That's right, we're starting to see an interesting strategy being put into play: borrowers are intentionally allowing properties to go into default in order to renegotiate a deal with the lender.
In the case cited here, "Millennium Partners this week acknowledged purposely defaulting on its two-year-old, $90-million CMBS loan for the 277-room Four Seasons San Francisco with hope of renegotiating the debt with the special servicer, LNR Property Corp., because the hotel, once valued at $135 million, is now worth less than is owed. The strategic move appears to be working for Millennium and others in California, which has industry experts expecting a lot more of it."
Why? Because on these CMBS loans the master servicers are mute, and typically powerless to really do anything outside a very narrow box. The special servicer has to get involved in order to get any attention on a possible workout. So the borrower purposely throws the deal into default by not paying or by otherwise defaulting on some covenant.
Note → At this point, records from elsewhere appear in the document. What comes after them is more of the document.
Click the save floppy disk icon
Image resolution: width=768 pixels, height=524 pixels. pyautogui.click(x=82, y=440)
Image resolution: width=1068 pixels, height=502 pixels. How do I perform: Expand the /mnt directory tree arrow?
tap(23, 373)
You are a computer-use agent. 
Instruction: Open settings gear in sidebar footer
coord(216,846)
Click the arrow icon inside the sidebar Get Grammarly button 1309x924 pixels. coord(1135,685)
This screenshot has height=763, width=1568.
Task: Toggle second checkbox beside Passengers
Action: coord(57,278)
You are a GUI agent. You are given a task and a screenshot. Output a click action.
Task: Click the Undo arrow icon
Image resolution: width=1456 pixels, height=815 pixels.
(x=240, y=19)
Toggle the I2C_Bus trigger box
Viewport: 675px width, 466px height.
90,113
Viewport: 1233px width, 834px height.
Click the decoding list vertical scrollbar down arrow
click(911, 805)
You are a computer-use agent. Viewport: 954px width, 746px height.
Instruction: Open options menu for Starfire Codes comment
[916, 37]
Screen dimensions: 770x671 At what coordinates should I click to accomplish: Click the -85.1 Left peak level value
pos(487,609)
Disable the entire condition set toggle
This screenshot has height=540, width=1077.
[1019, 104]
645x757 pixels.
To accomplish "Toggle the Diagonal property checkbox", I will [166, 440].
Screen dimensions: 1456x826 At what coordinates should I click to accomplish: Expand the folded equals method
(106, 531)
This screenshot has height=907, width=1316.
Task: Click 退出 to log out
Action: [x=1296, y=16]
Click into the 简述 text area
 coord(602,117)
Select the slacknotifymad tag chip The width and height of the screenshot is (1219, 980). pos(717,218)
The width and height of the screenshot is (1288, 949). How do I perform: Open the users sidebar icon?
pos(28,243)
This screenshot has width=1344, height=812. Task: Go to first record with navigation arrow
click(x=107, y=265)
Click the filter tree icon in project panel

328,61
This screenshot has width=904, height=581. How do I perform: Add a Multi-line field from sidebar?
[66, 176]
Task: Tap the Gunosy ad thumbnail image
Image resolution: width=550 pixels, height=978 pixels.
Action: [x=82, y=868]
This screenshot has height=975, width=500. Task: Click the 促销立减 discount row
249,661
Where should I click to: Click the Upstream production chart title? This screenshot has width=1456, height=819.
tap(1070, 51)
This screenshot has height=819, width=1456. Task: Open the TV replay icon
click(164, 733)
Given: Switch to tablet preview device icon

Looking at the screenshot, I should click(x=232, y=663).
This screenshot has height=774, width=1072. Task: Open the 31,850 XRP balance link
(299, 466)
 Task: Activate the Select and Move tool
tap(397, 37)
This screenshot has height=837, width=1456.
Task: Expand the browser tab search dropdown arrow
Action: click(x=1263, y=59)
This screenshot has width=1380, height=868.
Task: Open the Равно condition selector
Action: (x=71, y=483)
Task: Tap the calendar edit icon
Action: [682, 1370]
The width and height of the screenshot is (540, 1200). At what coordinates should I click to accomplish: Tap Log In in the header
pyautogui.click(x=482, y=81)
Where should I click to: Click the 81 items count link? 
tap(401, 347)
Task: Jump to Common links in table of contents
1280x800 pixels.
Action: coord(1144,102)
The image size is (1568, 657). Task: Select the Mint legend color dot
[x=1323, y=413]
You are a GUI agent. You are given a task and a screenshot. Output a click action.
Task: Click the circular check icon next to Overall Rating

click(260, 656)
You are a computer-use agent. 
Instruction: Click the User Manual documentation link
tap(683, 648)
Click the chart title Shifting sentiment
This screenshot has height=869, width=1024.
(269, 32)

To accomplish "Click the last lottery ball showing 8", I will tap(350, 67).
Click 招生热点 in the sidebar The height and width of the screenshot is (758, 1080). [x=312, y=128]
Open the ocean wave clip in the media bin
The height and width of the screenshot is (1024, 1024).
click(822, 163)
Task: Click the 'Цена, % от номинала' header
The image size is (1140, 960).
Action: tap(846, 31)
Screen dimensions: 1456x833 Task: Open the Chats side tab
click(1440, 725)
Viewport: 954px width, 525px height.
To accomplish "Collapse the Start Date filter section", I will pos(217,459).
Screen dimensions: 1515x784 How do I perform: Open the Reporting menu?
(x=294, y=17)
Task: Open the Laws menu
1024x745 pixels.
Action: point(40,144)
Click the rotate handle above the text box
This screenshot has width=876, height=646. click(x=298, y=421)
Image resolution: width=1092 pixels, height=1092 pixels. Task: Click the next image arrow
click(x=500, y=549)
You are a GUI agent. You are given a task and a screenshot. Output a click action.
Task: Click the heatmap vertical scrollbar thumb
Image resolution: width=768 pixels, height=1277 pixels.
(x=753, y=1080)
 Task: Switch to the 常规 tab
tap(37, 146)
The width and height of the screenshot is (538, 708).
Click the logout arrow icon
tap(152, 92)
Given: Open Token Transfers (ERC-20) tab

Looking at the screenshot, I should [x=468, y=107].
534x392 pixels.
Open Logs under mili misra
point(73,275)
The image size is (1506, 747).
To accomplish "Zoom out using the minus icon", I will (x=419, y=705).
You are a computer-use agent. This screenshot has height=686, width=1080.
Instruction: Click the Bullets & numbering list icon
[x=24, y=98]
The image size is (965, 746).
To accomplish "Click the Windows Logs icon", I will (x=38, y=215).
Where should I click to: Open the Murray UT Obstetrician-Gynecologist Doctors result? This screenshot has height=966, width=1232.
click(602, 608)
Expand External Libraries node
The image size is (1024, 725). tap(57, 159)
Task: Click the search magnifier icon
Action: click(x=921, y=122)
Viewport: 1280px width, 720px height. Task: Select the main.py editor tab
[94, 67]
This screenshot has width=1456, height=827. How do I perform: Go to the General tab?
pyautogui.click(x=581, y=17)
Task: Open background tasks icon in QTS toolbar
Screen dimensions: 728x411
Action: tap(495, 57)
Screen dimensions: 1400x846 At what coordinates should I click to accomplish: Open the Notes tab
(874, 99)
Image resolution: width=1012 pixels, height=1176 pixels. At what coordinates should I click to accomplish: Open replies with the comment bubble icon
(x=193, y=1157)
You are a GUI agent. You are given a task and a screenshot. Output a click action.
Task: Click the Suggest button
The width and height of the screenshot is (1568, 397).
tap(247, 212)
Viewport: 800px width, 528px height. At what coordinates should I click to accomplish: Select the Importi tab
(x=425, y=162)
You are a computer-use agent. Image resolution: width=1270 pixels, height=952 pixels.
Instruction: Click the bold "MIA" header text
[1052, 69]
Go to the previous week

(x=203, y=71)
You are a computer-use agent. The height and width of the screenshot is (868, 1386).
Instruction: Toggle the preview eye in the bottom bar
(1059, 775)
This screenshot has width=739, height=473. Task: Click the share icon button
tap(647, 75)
This strategy, of course, has risks, especially depending on what state you are in and the foreclosure laws there. I think Maura O'Connor of Seyfarth Shaw (where, in the interest of full disclosure, I worked for a couple of years in the 1990s) takes a better approach:
So, in order to trigger a file transfer from the master to the special servicer, a borrower or its counsel should request such a transfer in writing (to the master servicer), and should spell out that a default is “reasonably foreseeable” and imminent, and explain why. (However, I do not think it is a good idea to default in order to trigger a servicing transfer!)This quote is taken from the comments, and I think this and other concepts in Maura's series on workouts are the best approach. Intentionally defaulting should be a last resort.